时间:2006-03-09 15:48来源:royalsoc.org 作者:bioguider 点击: 1961次

There are now standard techniques for introducing neurones into the brains of animals. Neurones are taken from an early embryonic rat brain, for example from that part of the brain that degenerates in Alzheimer's Disease. Further purification of these then occurs using various cell sorting techniques. Finally just the specific class of neurones required are placed in a tube from where they are sucked up into a pipette (see figure 14). This pipette is then used to inject the neurones into just that part of the brain which has degenerated or been injured (figure 14).

How do we test out if we have reconstituted normal function after say a transplant into the hippocampus of a set of neurones to replace those that have degenerated? Figure 15 shows one procedure that is used to determine this. It is called the alternating T-maze test. A rat is put at the end of one arm of the T-maze and is allowed to run to the other end where a choice is made of either turning left or right. In the first trial food is placed on the right arm and the rat is forced to turn right because a trapdoor prevents it from turning left. On the second trial there is no trapdoor to force the rat to turn a particular way so tha it may now turn either left or right. However a nasty trick is carried out before this second trial.

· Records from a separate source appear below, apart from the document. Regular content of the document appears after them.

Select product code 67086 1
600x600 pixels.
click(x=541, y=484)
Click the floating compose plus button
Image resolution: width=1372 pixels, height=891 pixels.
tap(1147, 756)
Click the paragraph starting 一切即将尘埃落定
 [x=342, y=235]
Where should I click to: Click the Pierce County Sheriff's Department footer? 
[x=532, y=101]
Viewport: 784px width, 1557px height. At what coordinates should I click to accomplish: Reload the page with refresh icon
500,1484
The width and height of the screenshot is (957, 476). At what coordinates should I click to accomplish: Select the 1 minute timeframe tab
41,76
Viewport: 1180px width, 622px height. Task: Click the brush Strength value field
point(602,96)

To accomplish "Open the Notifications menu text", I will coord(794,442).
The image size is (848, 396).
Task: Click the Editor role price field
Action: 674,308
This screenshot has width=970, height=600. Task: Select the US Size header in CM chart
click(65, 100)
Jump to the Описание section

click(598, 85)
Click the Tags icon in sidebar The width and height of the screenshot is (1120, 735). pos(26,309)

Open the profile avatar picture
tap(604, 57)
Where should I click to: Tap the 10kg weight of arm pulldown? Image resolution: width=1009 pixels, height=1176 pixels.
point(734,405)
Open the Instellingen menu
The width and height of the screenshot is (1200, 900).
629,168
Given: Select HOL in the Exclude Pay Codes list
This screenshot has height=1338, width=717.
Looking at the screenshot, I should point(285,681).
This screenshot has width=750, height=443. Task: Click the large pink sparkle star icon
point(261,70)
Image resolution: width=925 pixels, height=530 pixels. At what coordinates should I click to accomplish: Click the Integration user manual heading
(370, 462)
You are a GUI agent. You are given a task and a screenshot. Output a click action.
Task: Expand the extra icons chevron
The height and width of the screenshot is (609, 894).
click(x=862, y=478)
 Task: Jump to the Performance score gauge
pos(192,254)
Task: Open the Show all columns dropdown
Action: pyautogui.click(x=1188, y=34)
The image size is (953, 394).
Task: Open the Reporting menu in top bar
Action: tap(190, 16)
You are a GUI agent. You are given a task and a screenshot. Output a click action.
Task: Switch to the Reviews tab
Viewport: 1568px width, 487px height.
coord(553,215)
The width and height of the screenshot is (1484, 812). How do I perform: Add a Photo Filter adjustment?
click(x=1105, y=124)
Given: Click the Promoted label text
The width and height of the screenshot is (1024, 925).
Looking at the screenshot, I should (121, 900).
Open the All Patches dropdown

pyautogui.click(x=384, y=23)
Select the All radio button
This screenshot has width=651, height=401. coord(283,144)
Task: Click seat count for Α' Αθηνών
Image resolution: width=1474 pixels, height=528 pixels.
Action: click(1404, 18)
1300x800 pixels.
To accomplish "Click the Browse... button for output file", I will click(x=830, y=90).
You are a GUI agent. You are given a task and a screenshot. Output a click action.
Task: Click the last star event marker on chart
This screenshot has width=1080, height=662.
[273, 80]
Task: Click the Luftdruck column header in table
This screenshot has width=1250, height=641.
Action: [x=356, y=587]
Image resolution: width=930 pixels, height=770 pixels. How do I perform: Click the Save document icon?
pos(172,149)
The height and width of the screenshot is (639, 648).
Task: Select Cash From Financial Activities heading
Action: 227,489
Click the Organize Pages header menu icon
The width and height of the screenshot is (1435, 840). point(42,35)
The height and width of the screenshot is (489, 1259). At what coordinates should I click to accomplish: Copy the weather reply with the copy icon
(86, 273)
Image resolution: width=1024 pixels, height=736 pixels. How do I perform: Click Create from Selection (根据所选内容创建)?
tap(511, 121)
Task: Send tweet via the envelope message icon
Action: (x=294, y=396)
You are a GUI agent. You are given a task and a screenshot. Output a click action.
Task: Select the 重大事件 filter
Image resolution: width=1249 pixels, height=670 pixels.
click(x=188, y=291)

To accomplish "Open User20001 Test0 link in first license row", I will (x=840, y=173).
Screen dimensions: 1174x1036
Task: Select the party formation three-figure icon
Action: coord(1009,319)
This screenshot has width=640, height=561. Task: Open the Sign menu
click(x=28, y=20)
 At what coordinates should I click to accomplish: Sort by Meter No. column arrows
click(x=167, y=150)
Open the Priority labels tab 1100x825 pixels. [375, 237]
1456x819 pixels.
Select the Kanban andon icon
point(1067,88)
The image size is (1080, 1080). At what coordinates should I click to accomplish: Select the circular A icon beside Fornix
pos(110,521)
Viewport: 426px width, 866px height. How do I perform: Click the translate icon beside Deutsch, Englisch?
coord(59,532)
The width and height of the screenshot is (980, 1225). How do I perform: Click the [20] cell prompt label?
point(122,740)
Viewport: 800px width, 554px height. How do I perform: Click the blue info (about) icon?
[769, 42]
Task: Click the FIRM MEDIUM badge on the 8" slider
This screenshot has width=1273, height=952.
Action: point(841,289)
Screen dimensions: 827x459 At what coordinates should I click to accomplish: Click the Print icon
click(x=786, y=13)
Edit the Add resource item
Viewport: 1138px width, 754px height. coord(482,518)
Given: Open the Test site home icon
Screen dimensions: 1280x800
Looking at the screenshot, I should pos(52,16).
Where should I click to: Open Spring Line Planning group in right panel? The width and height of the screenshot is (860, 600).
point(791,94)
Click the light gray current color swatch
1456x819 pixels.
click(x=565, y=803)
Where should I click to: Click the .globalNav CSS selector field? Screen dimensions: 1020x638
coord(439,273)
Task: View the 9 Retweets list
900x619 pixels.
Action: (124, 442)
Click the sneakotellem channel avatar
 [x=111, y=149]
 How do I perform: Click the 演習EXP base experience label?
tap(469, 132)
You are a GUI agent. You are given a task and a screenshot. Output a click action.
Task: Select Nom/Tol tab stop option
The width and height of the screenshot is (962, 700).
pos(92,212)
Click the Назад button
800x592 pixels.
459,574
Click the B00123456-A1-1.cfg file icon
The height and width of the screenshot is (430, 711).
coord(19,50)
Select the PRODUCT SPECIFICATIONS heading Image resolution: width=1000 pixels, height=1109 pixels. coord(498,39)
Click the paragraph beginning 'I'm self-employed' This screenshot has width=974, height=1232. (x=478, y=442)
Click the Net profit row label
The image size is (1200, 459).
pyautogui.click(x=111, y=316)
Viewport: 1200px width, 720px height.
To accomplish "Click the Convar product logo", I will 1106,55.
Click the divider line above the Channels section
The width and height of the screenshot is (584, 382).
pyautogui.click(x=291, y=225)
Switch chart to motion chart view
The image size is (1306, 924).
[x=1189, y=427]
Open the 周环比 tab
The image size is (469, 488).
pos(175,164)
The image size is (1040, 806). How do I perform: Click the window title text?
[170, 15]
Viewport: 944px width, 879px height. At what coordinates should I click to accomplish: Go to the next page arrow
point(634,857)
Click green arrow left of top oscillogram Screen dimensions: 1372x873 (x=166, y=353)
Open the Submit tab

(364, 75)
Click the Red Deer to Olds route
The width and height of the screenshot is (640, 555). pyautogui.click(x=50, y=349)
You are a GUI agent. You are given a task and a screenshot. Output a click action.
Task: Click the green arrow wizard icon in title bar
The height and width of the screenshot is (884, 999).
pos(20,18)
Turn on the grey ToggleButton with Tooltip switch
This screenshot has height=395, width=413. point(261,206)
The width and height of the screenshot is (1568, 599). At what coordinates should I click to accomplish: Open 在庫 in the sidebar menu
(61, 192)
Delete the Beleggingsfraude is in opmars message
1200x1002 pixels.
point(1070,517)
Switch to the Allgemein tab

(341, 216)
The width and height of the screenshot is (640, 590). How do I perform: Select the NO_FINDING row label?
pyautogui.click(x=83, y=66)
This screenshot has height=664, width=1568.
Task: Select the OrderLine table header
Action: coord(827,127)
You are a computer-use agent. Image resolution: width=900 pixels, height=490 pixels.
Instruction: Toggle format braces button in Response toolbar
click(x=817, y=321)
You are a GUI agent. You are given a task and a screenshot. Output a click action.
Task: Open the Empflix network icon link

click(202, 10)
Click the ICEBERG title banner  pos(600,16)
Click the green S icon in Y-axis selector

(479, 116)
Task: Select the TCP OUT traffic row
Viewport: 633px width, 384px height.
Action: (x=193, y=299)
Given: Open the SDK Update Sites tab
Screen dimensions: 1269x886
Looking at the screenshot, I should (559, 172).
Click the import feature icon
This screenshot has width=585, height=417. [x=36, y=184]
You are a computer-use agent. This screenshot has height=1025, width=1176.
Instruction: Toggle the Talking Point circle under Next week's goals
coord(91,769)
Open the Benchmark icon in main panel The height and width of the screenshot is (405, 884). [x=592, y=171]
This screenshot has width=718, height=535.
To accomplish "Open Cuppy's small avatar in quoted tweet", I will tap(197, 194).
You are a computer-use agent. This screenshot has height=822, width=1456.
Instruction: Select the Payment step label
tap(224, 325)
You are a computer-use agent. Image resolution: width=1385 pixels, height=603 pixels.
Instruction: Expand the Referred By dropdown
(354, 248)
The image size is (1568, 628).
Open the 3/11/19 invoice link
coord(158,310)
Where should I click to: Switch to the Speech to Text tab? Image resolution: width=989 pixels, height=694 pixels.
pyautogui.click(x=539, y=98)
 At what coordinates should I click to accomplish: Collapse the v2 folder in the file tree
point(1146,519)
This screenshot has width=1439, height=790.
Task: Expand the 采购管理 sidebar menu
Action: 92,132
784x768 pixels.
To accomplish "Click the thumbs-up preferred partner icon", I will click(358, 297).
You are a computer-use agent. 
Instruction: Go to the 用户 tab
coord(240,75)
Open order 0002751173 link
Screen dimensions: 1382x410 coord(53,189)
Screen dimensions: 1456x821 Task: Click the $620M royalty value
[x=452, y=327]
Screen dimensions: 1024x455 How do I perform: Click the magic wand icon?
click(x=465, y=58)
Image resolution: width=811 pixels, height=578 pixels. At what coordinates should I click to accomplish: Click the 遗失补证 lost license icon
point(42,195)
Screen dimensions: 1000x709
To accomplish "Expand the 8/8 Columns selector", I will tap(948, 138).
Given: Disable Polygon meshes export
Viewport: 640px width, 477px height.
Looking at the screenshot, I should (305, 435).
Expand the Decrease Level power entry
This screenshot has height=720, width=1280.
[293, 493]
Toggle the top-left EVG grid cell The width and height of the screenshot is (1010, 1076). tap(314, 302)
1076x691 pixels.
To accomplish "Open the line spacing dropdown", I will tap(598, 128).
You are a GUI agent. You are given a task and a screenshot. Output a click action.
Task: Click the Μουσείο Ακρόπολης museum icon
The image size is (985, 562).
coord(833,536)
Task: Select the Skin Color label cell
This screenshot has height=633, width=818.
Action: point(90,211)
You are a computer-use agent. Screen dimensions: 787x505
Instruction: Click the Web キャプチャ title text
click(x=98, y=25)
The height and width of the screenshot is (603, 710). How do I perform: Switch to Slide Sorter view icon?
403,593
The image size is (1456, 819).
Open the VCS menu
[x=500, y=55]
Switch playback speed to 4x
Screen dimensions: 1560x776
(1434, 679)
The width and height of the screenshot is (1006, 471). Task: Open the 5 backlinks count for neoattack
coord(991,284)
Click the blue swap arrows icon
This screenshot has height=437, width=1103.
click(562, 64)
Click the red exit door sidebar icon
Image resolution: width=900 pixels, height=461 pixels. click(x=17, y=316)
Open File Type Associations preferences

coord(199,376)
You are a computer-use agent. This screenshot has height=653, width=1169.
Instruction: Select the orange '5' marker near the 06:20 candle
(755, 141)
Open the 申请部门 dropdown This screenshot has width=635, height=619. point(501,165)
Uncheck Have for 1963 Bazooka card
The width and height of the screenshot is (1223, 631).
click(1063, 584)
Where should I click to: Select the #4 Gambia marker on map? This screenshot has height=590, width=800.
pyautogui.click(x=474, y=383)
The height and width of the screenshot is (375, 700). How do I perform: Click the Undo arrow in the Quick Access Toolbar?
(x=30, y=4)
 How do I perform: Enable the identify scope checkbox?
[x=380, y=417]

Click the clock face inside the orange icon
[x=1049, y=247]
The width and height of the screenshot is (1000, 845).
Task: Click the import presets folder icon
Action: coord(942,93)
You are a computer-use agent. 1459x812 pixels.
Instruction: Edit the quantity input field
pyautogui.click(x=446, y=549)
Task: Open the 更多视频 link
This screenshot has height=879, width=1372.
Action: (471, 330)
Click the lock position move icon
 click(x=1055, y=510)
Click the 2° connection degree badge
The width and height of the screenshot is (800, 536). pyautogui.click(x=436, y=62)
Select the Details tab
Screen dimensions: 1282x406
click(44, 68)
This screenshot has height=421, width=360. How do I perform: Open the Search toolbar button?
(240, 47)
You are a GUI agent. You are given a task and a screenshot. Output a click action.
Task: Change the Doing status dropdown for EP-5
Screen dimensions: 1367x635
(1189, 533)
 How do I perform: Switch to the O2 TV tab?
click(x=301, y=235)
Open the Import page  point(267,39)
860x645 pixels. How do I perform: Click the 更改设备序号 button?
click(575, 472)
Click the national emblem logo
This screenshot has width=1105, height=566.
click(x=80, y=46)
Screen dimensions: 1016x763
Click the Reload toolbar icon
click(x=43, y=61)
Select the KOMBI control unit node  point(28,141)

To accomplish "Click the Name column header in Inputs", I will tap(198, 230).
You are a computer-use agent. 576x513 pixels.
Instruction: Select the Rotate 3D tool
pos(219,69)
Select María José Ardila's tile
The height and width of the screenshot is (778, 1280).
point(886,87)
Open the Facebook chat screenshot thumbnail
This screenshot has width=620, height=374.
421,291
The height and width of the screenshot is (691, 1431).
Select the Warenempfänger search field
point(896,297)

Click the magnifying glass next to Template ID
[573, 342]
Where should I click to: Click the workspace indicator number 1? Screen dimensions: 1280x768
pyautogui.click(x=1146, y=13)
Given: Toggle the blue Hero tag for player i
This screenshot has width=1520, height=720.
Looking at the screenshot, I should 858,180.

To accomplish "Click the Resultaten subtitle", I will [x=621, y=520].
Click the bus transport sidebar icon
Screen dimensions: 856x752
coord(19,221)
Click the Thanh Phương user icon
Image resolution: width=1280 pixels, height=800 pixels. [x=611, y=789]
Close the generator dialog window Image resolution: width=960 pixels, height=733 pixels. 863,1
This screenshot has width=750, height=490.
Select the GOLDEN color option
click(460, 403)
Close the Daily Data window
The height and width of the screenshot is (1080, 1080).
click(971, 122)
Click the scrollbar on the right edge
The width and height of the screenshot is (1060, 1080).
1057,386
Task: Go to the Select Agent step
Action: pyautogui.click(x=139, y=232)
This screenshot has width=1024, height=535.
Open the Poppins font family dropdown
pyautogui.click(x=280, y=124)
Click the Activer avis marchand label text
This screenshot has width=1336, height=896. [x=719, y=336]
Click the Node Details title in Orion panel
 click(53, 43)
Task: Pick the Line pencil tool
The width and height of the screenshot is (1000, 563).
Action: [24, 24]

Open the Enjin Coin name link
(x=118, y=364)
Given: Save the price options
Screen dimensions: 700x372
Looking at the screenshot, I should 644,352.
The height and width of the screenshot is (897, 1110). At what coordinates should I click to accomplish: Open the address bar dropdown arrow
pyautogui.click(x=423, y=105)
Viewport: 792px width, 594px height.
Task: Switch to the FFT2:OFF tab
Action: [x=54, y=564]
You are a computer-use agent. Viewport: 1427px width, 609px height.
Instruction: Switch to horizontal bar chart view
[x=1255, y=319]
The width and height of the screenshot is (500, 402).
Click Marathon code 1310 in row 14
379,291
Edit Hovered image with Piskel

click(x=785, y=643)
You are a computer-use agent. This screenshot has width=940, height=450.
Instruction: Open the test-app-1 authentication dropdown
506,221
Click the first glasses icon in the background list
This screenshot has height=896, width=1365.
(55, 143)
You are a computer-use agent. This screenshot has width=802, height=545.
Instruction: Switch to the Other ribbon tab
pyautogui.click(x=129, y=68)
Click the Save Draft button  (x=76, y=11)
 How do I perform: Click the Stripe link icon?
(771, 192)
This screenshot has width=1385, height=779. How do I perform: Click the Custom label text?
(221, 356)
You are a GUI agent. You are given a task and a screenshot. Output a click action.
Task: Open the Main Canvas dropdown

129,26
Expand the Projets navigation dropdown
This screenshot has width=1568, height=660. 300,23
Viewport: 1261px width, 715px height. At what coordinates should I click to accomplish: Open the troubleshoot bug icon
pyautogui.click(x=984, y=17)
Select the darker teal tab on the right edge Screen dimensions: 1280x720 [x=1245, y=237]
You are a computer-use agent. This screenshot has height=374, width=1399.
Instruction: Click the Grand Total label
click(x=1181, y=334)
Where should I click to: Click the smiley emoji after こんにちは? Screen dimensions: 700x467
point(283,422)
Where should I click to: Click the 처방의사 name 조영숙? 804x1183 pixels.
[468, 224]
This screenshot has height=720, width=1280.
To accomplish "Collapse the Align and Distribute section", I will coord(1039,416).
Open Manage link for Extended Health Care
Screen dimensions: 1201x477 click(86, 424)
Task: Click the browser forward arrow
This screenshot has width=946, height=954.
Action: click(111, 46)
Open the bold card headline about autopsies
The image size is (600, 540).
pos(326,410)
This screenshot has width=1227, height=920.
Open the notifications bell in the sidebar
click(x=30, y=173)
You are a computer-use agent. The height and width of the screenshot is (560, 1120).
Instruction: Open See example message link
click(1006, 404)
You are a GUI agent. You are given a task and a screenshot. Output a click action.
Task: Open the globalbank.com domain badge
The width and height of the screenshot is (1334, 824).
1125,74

Before the rat is allowed to run the second trial food is placed on the left arm of the maze, opposite its original position. After this trial the rat is taken out of the maze and allowed to rest for a while before another alternating trial is attempted. Altogether this is repeated about six times a day. It doesn't take very long before the rat appears to figure out what is going on. It turns right on the first trial and gets the food; on the second trial, when you put the food on the opposite arm, the rat immediately turns left and doesn't make the mistake of turning right. The graph in figure 15 shows the rate at which the rat learns to make the correct choice on the second trial, namely to turn left. In a sham trial the neocortex is exposed without any experimentation, and then closed; over a period of about one and a half weeks the rat learns on 100% of occasions to always turn left to get the food on the second trial. If however there has been an injury to the septum, then the rat turns left on the second occasion at random frequency (namely on 50% of the occasions). It hasn't learnt at all; it cannot lay down the memory that it should turn left always on the second trial. But if we do a transplant of healthy septal neurones from an embryonic rat into the hippocampus of this injured adult rat or of a rat whose septal neurones have degenerated because it has a form of senile dementia, then it only takes a matter of about two months before we find that the rats can learn at the 90% level to turn left (figure 15). The rats that received the transplant have learnt to nearly always turn left on the alternate tmaze performance because normal hippocampal functioning has been reconstituted by this septal transplant.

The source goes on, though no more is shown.